襞路ポートレイト2021
日本工業大学吉村研究室+田中正洋による
ヒルサイドテラスから学ぶこと 襞路ポートレイト 2021
ねらい
日本工業大学の3年春学期で、吉村英孝先生と一緒に担当させてもらった設計演習内のリサーチ。ヒルサイドテラスを隣接地に増棟するという設計課題に先立って行った。
代官山ヒルサイドテラスは僕が建築を学んでいた頃よりずっと前からあったが、今になってもあの場所をぶらぶらするのは楽しいし気持ちがよい。けれど、言葉にして説明するとなるとなかなか難しい。あの実態はひと言ふた言では語れない。でも、学生達にはただぼんやり見て歩くのでなく、何かを掴みってほしい。そこで、リサーチにちょっとした枠組みを用意することにした。
建設年代が何期にもわたり、形や材料に違いがありながらも、ヒルサイドテラスには「まち並み」を感じさせるある種のまとまりがあるように思い、それを「襞路(ひだみち)」と名付けた。そして、学生たちにそれぞれ気になる「襞路」を切り出してもらった。そうすると、彼らは色々な場所を選んでくるし、同じ場所を選んだとしても切り出した輪郭はズレている。つまり、「襞路」は少しずつズレながら重なり隣の「襞路」へと繋がっていくように表すことができる。槇さんは「見えがくれする都市」の中で、西欧の都市は「図と地」で表せるけれど日本の都市には当てはまらない(つまり、別の表記法が必要)と書かれているが、「襞路」、ひいては日本の都市や集落は、3枚目の写真の図のように表せるのではないか、というのが40年前に投げかけられたその問いへの僕らなりの答えである。

データ一覧:
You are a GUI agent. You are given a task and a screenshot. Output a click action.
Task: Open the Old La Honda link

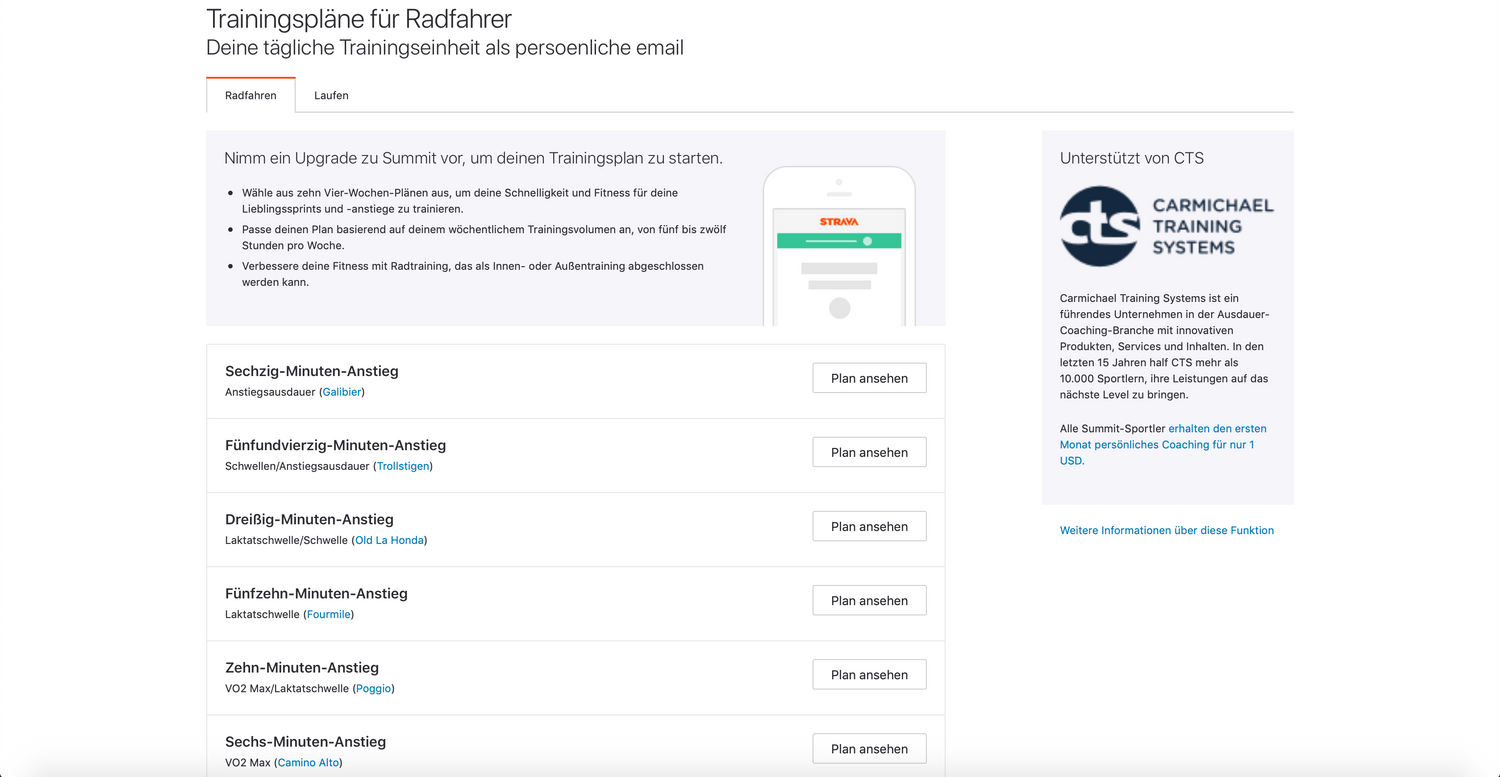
...
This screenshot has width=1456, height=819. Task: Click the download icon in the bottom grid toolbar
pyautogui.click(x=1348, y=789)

設問内容: ヒルサイドテラスについての本文抜粋で、かぎかっこ「」で囲まれている語句は何ですか？同じ語句は一度だけ挙げてください。

解答結果: まち並み、襞路、見えがくれする都市、図と地